W.Va. inmates to start farming for food bank
MORGANTOWN, W.Va. -- Inmates at seven minimum- and medium-security prisons in West Virginia will be sowing seeds this spring and tending plants this summer as part of a new program to grow produce for the state's largest food bank.
Planting on small prison-owned plots will begin soon for the Harvest Now program, and the Division of Corrections will donate its produce to the Mountaineer Food Bank near Gassaway, Corrections Commissioner Jim Rubenstein said Friday.
Mountaineer serves 48 of West Virginia's 55 counties, distributing food to local pantries, soup kitchens, shelters, youth programs, day-care centers, senior programs and after-school nutrition programs.
"There's just such a negative connotation of corrections," Rubenstein said. "I've always just had the philosophy and desire to be good neighbors through community service and, when possible, to give back to the community."
Harvest Now began in 2008 in Connecticut, where 33,000 pounds of food was donated last year. The 22,000 pounds produced at Cybulski State Prison in Enfield helped feed 5,500 people.
Harvest Now also gives inmates a sense of purpose, said founder Brooks Sumberg, a Peace Corps veteran who launched the program in Fairfield, Conn., to help alleviate hunger and improve health. He's since lobbied corrections officials nationwide to participate.
About 97 percent of states are involved to some extent, either feeding their own inmates or feeding inmates and donating food, Sumberg said. Only a handful of states are doing nothing, and he targeted them in letters earlier this year.
New to the program this summer are West Virginia, the Frank Lee Work Release Center in Deatsville, Ala., and two prisons in Maine, Sumberg said. The prison in Enfield, Conn., meanwhile, is expanding its production area to about 10 acres this summer.
"They could easily hit 55,000 pounds to donate this year," he said.
Sumberg said he also sees potential with the U.S. Bureau of Prisons, which has 119 facilities nationwide. Although his first pitch was rejected, he said he hasn't given up.
"They have a lot of minimum-security prisons, a lot of white-collar prisons," Sumberg said, "so we think they're going to be in a good position to do this."

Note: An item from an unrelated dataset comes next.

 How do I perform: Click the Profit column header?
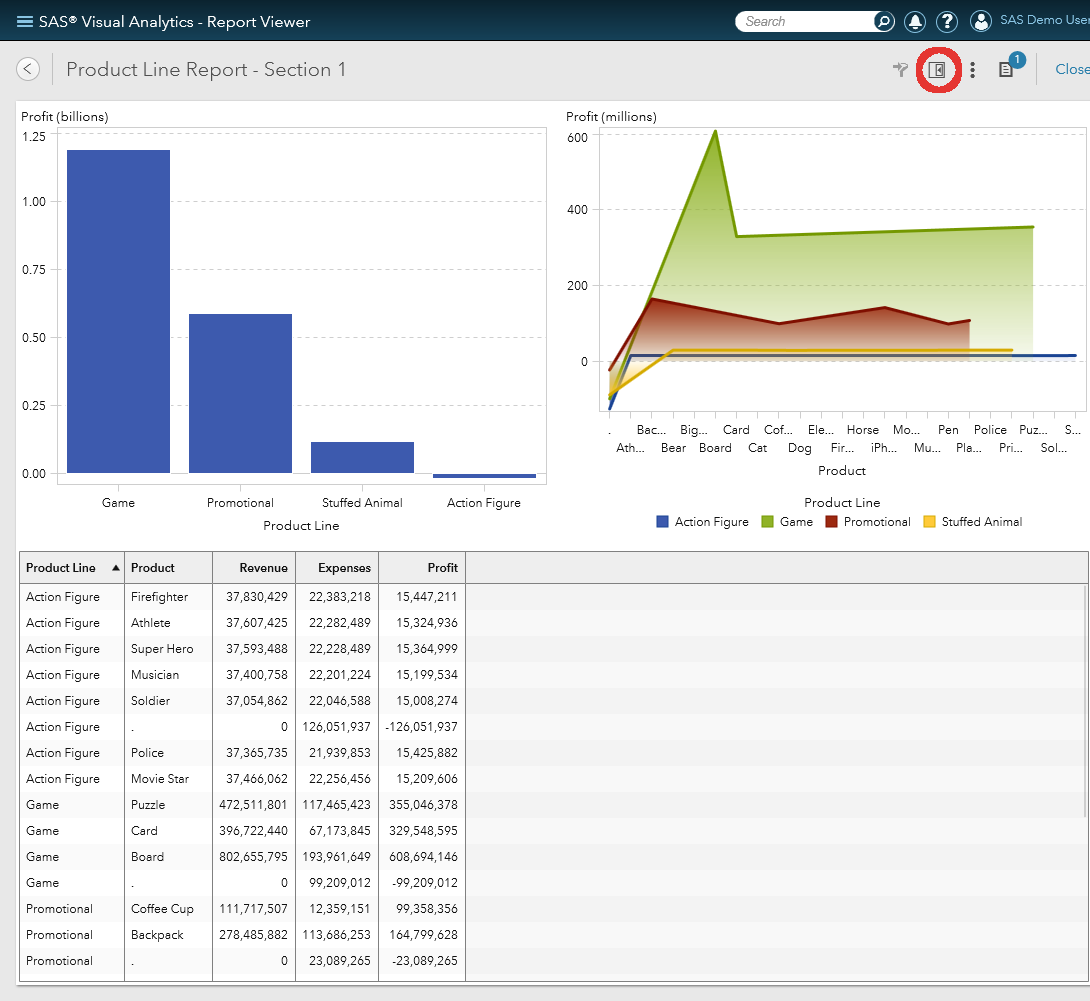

Harvest Now's website states that about 33 million people in the United States have substandard diets and must seek out emergency food supplies to supplement what they can't afford.

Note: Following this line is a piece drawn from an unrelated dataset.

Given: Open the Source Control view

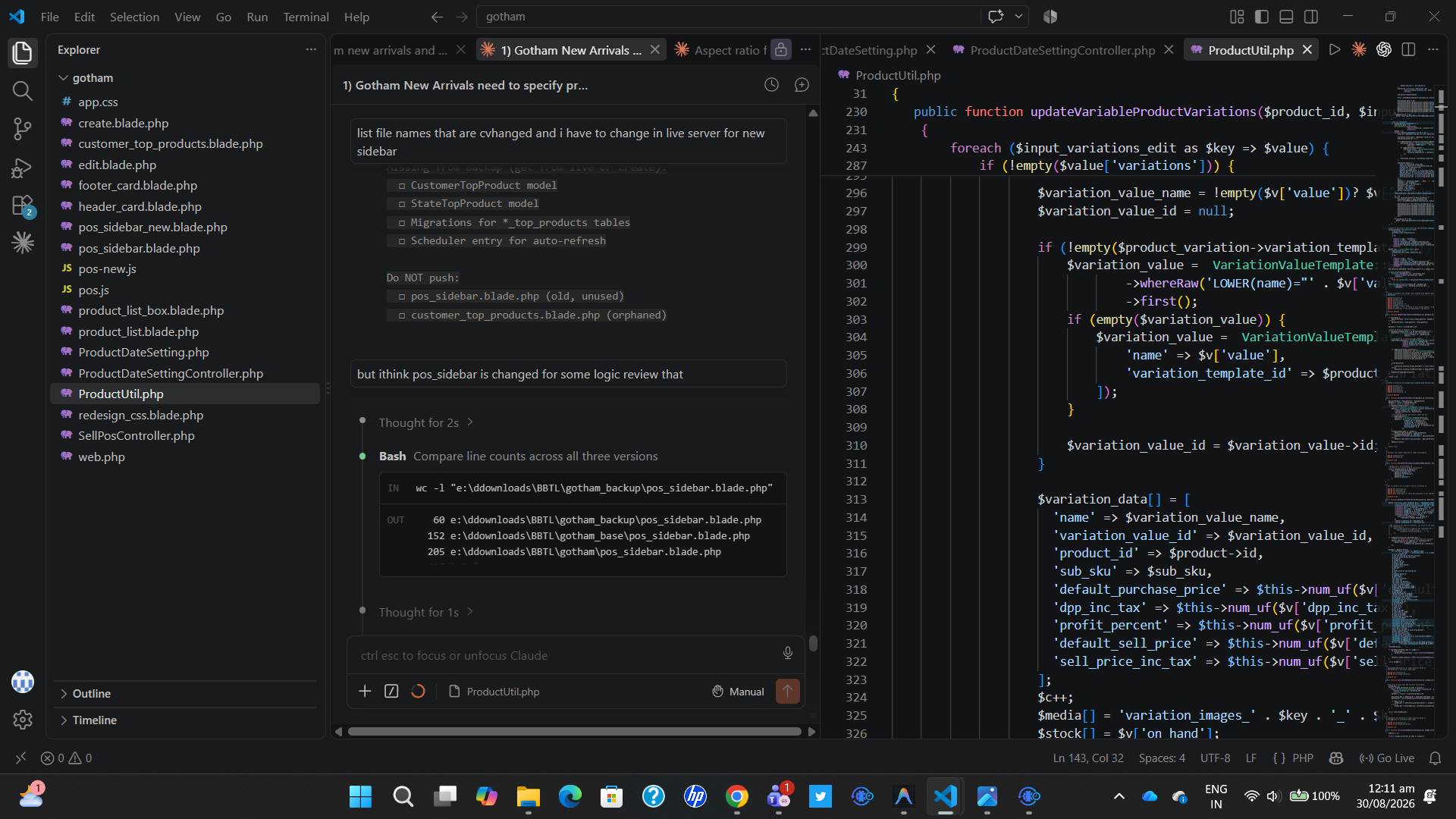Looking at the screenshot, I should click(23, 129).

It also states that 84 million Americans have gardens, with an average production of 100 pounds per year. Harvest Now encourages those backyard growers to find local food banks and donate what they can spare.
Rubenstein said the 1993 federal Good Samaritan Act protects his facilities from liability if they are growing and donating food to charity.

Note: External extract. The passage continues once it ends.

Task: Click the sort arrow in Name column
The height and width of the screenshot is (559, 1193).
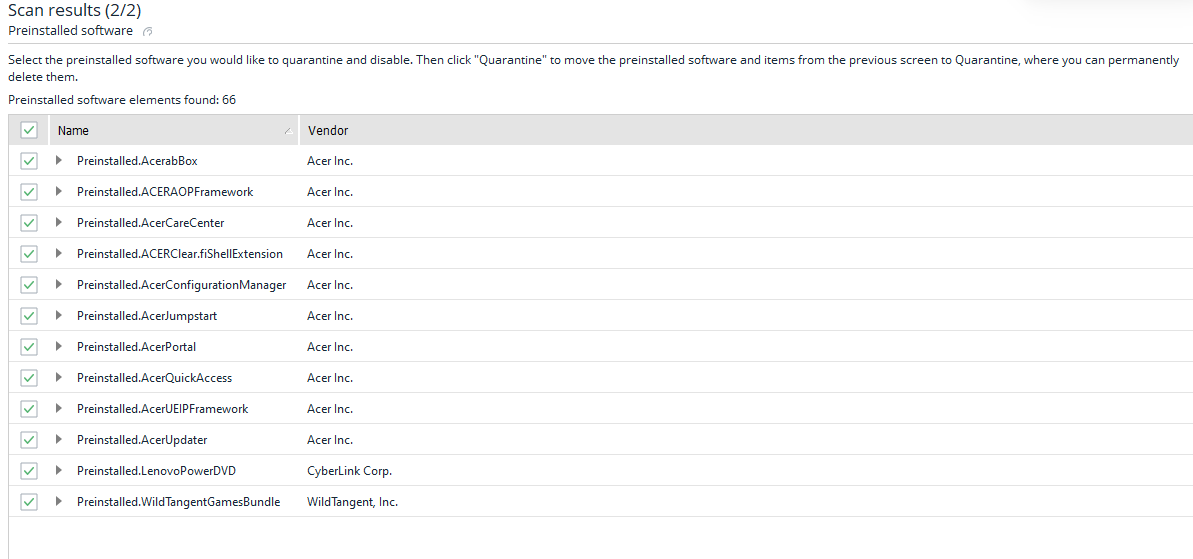Action: coord(288,131)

West Virginia's Denmar, Pruntytown, Huttonsville, Anthony, Beckley, Parkersburg and St. Marys correctional centers are participating.
Pruntytown Warden Debra Minnix said Harvest Now encourages the practice of letting inmates keep some of the food they grow. In the lowest-security housing units, her inmates have kitchenettes where they can prepare it.
Minnix said prisoners will grow tomatoes, potatoes, squash, carrots and cucumbers - all things that have a fairly long shelf life and can be used in multiple ways.
Parkersburg will add green peppers, zucchini, pumpkins and, perhaps, watermelon to its mix, she said.
It's too soon to predict how much the prison plots will produce, but Minnix said the food bank will weigh and track the donations.
Pruntytown, a minimum-security facility with the look and feel of a school campus, already had several small gardens, and Minnix said the inmates are eager to expand them.
"People find a lot of pleasure in that," she said. "I'm sure there are a lot of inmates who will learn stuff, too."
Harvest Now, she said, is "a good lesson about giving back to society, not just taking from society."